Output every entry exactly as written, skipping any pictures.

----- Entries supplied

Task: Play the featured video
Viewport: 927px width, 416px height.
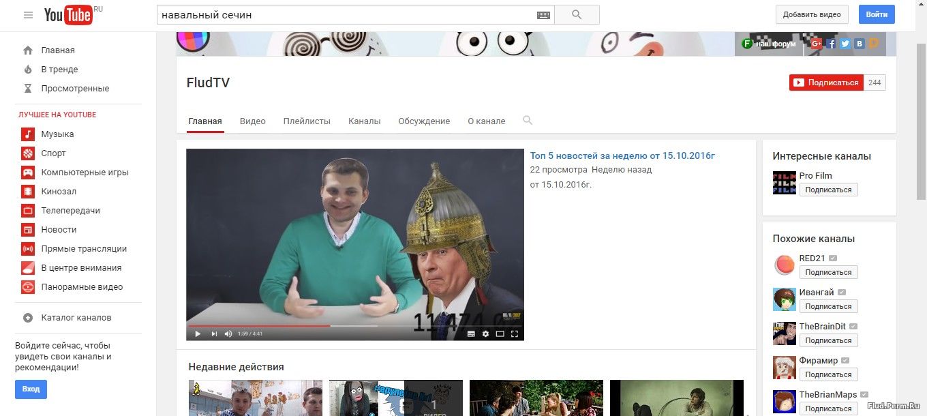Action: [x=198, y=333]
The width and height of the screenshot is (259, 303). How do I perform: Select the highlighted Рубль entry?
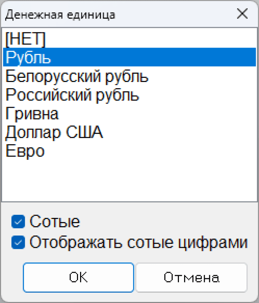pos(29,58)
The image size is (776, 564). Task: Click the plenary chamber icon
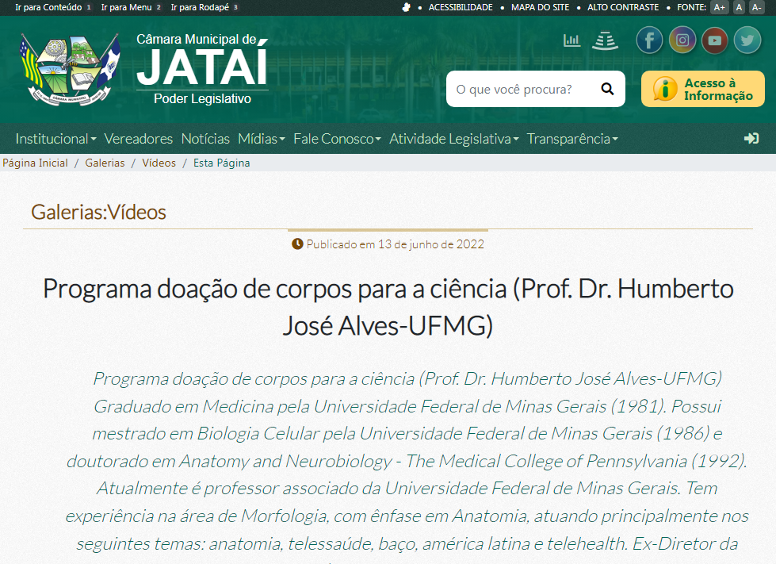[605, 40]
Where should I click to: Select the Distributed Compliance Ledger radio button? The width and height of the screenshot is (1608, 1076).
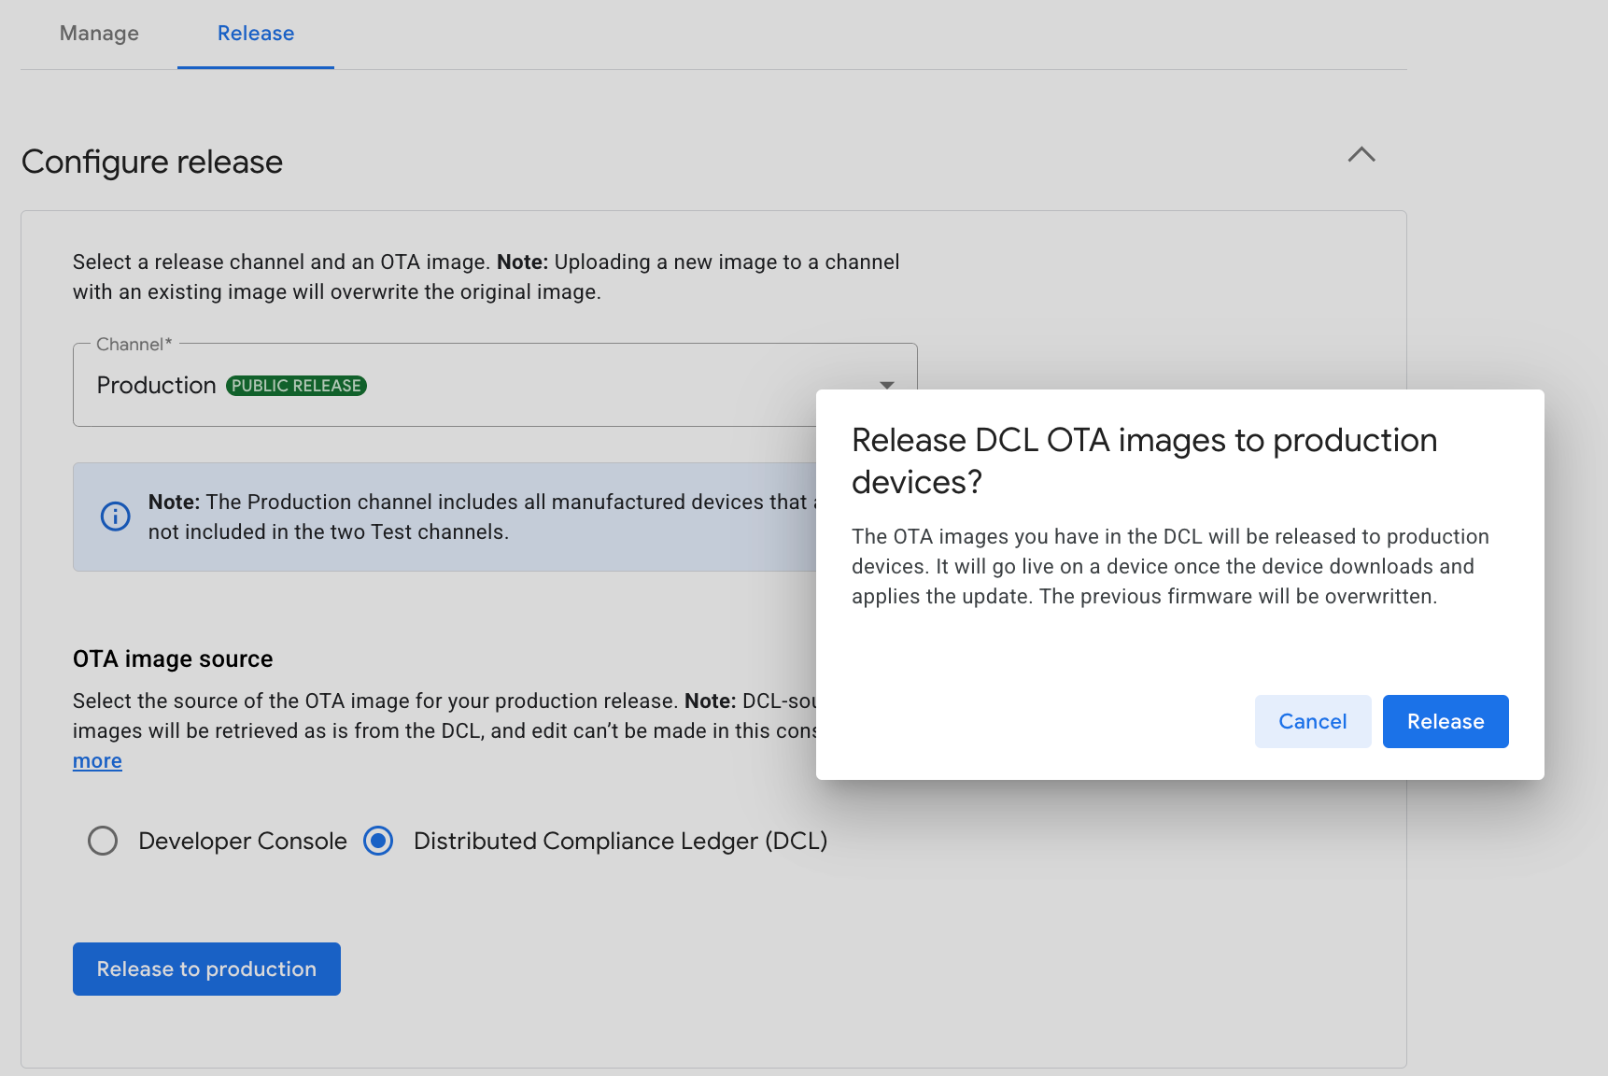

----------

- Solution for this problem:
Task: Play the featured video
Viewport: 927px width, 416px height.
Action: [x=198, y=333]
The width and height of the screenshot is (259, 303). How do I perform: Select the highlighted Рубль entry?
pos(29,58)
The image size is (776, 564). Task: Click the plenary chamber icon
[605, 40]
Where should I click to: Select the Distributed Compliance Ledger radio button? The width and height of the screenshot is (1608, 1076).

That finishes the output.